Il murale mima la conformazione del cervello umano, se non fosse che all’interno della campitura si affastellano volti ingigantiti di conigli, alcuni dallo sguardo vitreo altri dal ghigno beffardo: «Gli animali rappresentano le molte sfaccettature della nostra personalità, in questo caso un mondo sovraffollato e un cervello bombardato dalla miriade di informazioni che ci stordiscono». Un po’ Orwell, un po’ Dürer, tra gli artisti che preferisce per la minuzia lenticolare, il sorprendente naturalismo e l’abilità nella tecnica dell’incisione.
L’idea di utilizzare il proprio corpo, issato su un cestello elevatore a tu per tu con l’architettura, è il punto di approdo di un percorso che, da bambina, la vede sfogliare libri per l’infanzia: «Mia madre mi portava in biblioteca; restavo ammaliata dalle pagine, pensavo che da grande avrei voluto fare l’illustratrice». Inizia a disegnare e il rapporto tattile, millimetrico, con la carta diventa il suo «nascondiglio» quando i genitori si separano. Il sogno è iscriversi all’accademia, ma il padre la dissuade temendo che l’arte non le assicuri un lavoro stabile: «Ho studiato per diventare insegnante, ma ho deciso di seguire la mia strada». I primi esperimenti sono gli orphan drawings, disegni abbandonati nei caffè di Amsterdam nella speranza che qualcuno li adotti: «Giravo con una scorta di album pieni di schizzi, ma ero consapevole che nessuno li avrebbe visti, così ho iniziato a lasciarli nei locali e molti proprietari li hanno appesi alle pareti. Prima del Covid le persone mi scrivevano entusiaste sui social... È una ricerca che voglio ampliare».
Dal formato foglio alla dimensione urbana, complice un programma cittadino per la riqualificazione delle strade: «Quando ho capito che volevo confrontarmi con una scala più ampia e mettere in gioco tutta me stessa, ho chiesto agli organizzatori se potevano darmi uno spazio. Non volevo che i cittadini percepissero una forzatura o che il murale li disturbasse: li ho coinvolti nel progetto e mi piacerebbe ricreare la stessa condivisione con la comunità universitaria di Palermo». La possibilità di utilizzare l’arte come strumento di sensibilizzazione la fa sentire meglio del semplice civismo politically correct: «Cerco di non limitarmi a differenziare i rifiuti o a ridurre gli sprechi, attraverso il mio lavoro vorrei contribuire a diffondere la conoscenza di materiali a impatto zero che suscitano interesse anche nel mondo della moda».
Concentrata sui piccoli gesti in grado di fare la differenza («credo che la cosa più importante sia essere gentili»), salvo ritagliarsi momenti di meditazione attiva durante i quali l’anima è libera di fluttuare come un palloncino: «Fin da bambina sognavo di volare su una mongolfiera e ammirare il paesaggio da lassù.

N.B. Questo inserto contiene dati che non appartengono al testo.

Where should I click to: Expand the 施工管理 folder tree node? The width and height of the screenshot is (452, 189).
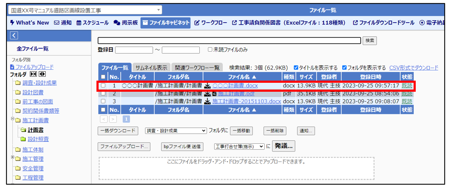[13, 158]

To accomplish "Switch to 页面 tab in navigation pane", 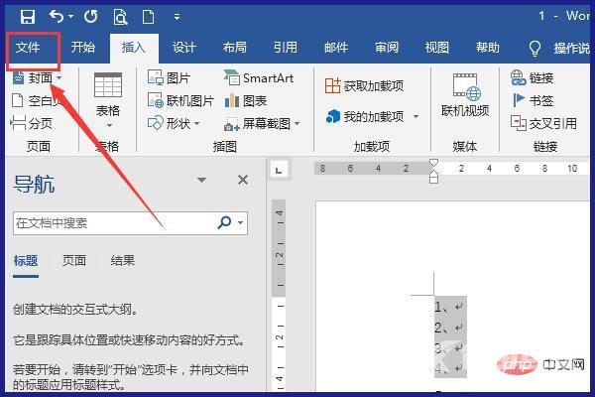I will coord(74,260).
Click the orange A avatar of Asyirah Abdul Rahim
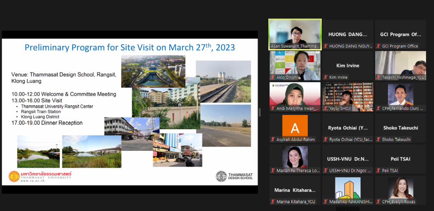This screenshot has width=434, height=211. coord(295,126)
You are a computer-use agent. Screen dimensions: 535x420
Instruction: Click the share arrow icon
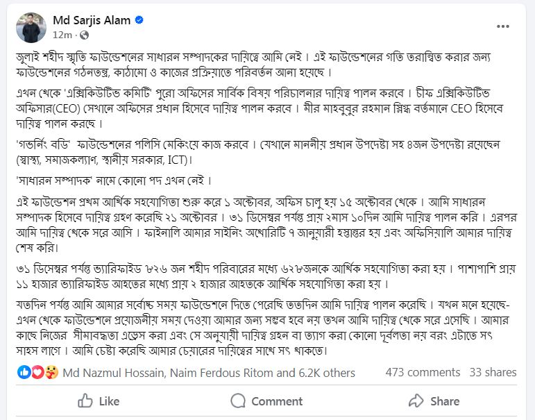click(x=416, y=401)
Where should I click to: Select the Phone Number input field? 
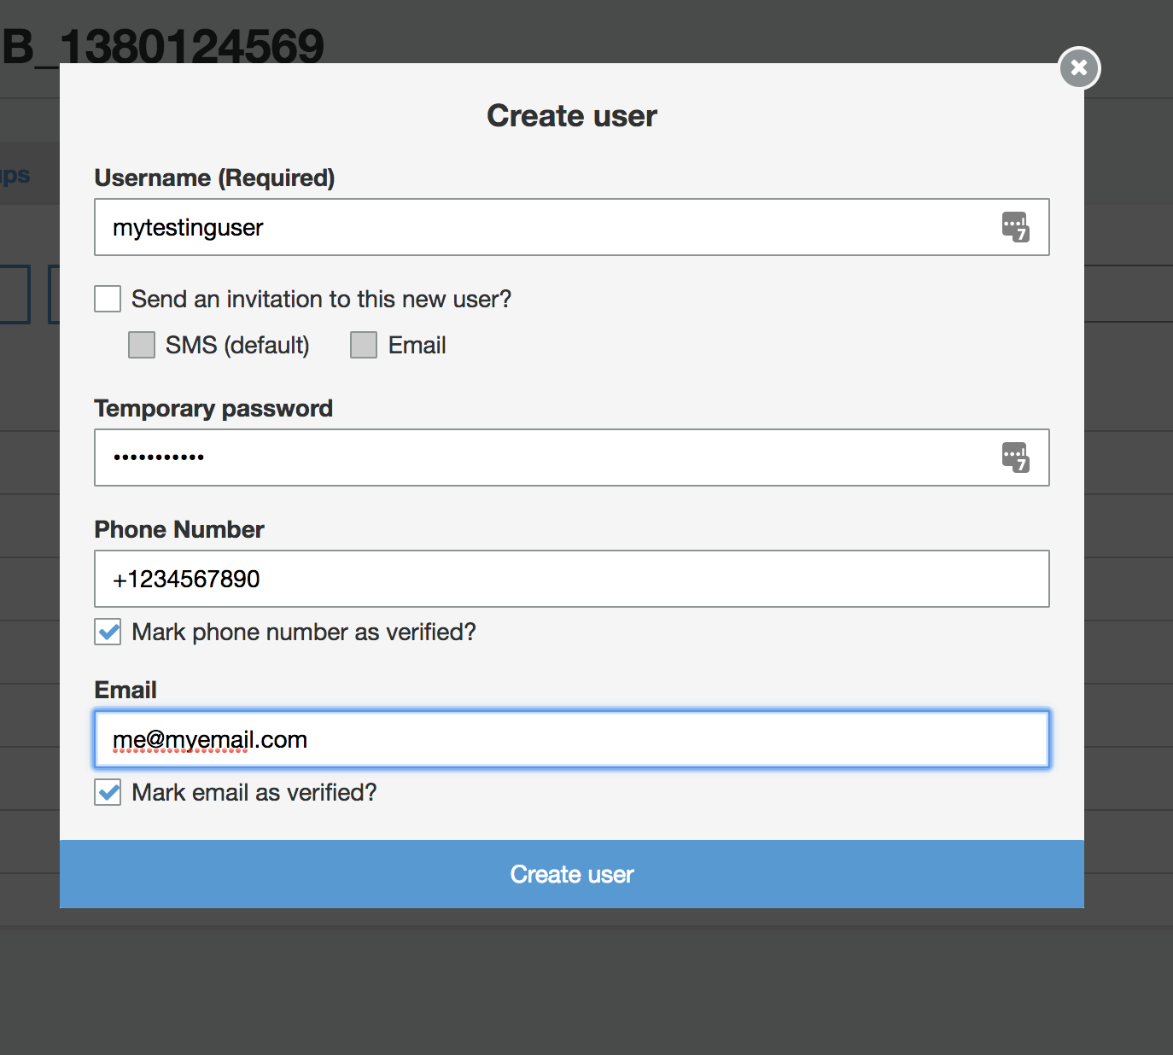pos(572,579)
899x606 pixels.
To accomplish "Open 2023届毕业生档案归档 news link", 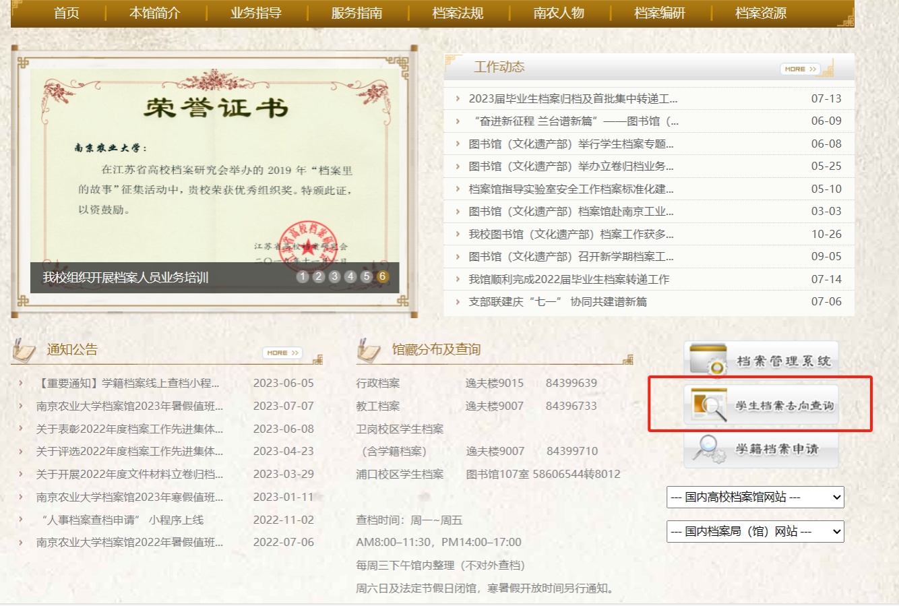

Mi piace quella sensazione di galleggiamento... la ritrovo quando siedo in un caffè, ascolto le voci e disegno». Dopo lo choc della pandemia, della quale ricorda lo straniamento della città deserta e silenziosa, in questi giorni di guerra avverte la responsabilità «di portare più gioia e amore, di realizzare qualcosa di cui le persone possano godere nel tempo presente».